Excerpted data>
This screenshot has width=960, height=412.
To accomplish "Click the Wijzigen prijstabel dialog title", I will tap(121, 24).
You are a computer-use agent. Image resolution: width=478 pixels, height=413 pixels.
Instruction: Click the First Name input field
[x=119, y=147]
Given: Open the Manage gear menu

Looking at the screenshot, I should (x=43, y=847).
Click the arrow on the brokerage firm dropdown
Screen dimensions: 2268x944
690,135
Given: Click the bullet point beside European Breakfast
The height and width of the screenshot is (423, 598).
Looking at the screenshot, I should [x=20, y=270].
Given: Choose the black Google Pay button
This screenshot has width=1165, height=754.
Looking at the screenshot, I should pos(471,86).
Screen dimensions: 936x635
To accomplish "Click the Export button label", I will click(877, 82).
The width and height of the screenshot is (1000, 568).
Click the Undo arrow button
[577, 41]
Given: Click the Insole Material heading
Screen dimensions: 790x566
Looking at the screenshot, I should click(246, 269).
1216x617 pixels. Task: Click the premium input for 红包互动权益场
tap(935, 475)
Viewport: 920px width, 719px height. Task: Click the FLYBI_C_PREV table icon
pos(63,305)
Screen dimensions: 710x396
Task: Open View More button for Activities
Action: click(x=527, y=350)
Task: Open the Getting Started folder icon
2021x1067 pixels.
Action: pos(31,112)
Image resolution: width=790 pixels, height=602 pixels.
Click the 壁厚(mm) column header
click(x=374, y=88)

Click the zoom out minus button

Task to carry out> Look through the entries above for the word "accomplish". Copy every line where it shows up.

Solution to this task>
To accomplish "Click the Wijzigen prijstabel dialog title", I will tap(121, 24).
To accomplish "Click the Export button label", I will click(877, 82).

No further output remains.